# The offspring of besseae 'Rob's Choice' AM/AOS



## Drorchid (Mar 9, 2007)

As we just posted pictures of Phrag. besseae 'Rob's Choice' AM/AOS; I thought you guys would be interested to see what it can potentially do as a parent; I had posted a lot of these pictures in previous threads, but I thought it would be nice to see them all together.

Here are some of the offspring that got awarded:

Phrag. Don Wimber 'Wimbledon Giant' AM/AOS (Eric Young 'Mount Millais' AM/AOS (4N) x besseae 'Rob's Choice' AM/AOS)






Phrag. Windsor Castle (Elizabeth Castle 'Glamis' AM/OS x besseae 'Rob's Choice' AM/AOS)





Phrag. Scarlet O'Hara 'Fernbrook' HCC/AOS (Jason Fischer 'Red Warrior' x besseae 'Rob's Choice' AM/AOS)





Phrag. April Fool 'Fool's Gold' (cardinale x besseae 'Rob's Choice')





Phrag. Jimmi Hendrix 'Guitar Player' (April Fool 'Fools Gold' x besseae 'Rob's Choice' AM/AOS)





It is intersting to note that in all these instances Rob's Choice was used as the pollen parent. It seems like we barely have luck in using it as a pod parent.

The only time we got a successfull hybrid with using Rob's Choice as a podparent is when we remade Phrag. Barbara LeAnn (= besseae 'Rob's Choice' AM/AOS x fischeri):






Enjoy!

Robert


----------



## NYEric (Mar 9, 2007)

Yay besseae hybrids!!!


----------



## cdub (Mar 9, 2007)

I'll be right back, I have to go pick Zach up off the floor now.


----------



## Ron-NY (Mar 9, 2007)

:clap: WOW!!!!:clap: :drool:


----------



## slippertalker (Mar 9, 2007)

Being a 4N parent, it sure dominates the hybrids.... That's about as dark as Don Wimber gets. Very impressive parent.


----------



## Scooby5757 (Mar 9, 2007)

Great thread to follow up the first! Thank you!


----------



## Heather (Mar 9, 2007)

Chris, can you come and pick me up too please? 

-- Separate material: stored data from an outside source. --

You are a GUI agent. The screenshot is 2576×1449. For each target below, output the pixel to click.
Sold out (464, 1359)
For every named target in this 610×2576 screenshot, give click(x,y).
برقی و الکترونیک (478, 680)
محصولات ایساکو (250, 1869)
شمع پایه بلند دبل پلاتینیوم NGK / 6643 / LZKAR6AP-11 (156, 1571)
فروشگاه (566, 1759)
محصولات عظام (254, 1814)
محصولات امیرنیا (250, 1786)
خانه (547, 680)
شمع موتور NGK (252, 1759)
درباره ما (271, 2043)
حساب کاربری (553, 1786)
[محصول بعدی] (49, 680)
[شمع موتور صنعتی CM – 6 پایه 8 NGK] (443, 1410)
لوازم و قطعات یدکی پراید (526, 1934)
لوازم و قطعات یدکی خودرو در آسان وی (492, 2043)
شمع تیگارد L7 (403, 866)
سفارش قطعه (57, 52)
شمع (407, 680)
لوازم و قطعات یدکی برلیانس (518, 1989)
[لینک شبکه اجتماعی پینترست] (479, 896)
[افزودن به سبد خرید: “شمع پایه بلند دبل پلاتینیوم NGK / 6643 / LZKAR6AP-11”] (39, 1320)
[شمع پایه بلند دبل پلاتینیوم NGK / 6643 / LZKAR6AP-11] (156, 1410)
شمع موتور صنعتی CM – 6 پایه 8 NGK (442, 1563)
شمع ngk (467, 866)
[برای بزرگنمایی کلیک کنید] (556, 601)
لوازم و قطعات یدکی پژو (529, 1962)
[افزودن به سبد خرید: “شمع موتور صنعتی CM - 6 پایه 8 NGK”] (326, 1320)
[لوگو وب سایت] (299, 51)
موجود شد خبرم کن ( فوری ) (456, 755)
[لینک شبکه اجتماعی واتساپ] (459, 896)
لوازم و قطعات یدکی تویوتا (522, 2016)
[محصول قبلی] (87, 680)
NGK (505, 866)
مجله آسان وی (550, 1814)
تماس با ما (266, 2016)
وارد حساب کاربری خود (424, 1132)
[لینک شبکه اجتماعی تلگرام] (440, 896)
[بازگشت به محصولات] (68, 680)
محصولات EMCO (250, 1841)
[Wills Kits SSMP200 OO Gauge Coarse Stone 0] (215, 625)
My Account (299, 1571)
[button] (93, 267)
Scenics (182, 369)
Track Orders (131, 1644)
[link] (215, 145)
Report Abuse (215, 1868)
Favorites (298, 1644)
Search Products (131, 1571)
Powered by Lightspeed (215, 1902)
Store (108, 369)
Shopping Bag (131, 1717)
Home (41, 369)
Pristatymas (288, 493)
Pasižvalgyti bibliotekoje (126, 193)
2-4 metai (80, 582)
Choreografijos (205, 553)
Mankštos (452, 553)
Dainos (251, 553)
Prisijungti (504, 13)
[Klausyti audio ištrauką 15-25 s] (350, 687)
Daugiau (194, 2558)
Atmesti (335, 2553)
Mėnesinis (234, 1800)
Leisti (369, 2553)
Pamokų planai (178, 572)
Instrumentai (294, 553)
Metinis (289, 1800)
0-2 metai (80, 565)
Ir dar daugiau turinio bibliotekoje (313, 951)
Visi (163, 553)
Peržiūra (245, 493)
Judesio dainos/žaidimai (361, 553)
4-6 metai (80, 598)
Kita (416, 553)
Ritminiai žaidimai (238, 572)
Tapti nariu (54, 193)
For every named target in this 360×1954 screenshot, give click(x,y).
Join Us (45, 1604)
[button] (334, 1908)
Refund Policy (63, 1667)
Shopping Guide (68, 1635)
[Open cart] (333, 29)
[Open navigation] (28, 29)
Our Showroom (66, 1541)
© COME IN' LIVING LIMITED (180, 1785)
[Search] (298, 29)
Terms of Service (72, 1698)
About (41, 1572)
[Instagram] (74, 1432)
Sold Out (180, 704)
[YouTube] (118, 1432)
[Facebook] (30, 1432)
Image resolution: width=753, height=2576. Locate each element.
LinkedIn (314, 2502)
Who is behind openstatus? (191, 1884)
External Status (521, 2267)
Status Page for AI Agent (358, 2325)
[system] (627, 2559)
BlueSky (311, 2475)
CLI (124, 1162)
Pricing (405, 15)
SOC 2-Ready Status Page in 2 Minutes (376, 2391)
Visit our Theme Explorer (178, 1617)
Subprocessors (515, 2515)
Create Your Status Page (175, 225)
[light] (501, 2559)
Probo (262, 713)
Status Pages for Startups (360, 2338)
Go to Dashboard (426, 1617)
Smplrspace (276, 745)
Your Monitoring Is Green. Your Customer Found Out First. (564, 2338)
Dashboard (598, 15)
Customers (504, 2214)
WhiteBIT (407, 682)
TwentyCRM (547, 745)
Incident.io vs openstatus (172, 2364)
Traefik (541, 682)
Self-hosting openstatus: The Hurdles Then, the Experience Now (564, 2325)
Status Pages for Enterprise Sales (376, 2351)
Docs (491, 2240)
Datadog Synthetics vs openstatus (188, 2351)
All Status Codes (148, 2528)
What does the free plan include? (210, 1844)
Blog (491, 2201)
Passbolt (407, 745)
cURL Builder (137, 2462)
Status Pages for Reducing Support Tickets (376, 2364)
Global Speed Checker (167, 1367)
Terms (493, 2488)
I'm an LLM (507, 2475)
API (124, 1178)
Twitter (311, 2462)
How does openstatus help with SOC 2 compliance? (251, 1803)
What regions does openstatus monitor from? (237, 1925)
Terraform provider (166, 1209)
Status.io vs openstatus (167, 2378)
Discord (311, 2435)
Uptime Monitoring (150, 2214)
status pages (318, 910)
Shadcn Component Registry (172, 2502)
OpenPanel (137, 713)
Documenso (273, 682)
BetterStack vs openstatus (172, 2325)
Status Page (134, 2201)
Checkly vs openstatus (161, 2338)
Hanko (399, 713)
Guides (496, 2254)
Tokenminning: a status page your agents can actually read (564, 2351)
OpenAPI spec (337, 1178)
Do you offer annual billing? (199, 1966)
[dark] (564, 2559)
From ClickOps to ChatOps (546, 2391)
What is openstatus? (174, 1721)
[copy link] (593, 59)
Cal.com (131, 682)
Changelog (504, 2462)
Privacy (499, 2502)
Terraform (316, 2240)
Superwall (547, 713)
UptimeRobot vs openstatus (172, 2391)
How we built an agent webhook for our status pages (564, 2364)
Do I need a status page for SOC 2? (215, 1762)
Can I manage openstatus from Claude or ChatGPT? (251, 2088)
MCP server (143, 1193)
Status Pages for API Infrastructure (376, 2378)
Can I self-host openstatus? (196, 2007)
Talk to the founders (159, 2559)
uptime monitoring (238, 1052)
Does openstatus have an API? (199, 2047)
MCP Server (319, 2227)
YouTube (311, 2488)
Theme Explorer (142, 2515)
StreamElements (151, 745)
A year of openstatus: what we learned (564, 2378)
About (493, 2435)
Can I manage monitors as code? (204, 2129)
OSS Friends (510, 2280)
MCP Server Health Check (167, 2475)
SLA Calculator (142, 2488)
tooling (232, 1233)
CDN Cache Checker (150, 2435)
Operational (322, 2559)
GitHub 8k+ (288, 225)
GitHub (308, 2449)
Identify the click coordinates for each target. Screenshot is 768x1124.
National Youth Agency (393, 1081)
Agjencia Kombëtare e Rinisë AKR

I am thankful that I didn't decide to sell my Scarlet or Don Wimber before they bloomed. They're both in spike now. Yay! Cannot wait to see them! :clap:


----------



## gore42 (Mar 9, 2007)

Very impressive!

- Matt


----------



## NYEric (Mar 9, 2007)

H. Did you get the same crosses?!?


----------



## Heather (Mar 9, 2007)

Eric, 
I have the same Don Wimber. 
Robert was explaining to me he hoped I did not get the Scarlet made with 'Rob's Choice' because only one flower had been exceptional and indeed, I have the Scarlet made with besseae 'Fire Wings'.


----------



## Leo Schordje (Mar 9, 2007)

I saw Orchids Limited's Windsor Castle and the Scarlet OHara at the Wisc O. S. show in Milwaukee. They are truely impressive plants. It is unfortunate that these two hybrids are not productive enough to be widely available. 
Leo


----------



## Ron-NY (Mar 9, 2007)

Heather said:


> Chris, can you come and pick me up too please?
> 
> I am thankful that I didn't decide to sell my Scarlet or Don Wimber before they bloomed. They're both in spike now. Yay! Cannot wait to see them! :clap:


you sure you don't want to get rid of that Don Wimber before you move oke: :drool:


----------



## Heather (Mar 9, 2007)

Ron-NY said:


> you sure you don't want to get rid of that Don Wimber before you move oke: :drool:



Sorry, Ron, those two are sticking with me for the foreseeable future. ity:


----------



## SlipperFan (Mar 9, 2007)

...and with good reason. I've never seen a Don Wimber that red!!!


----------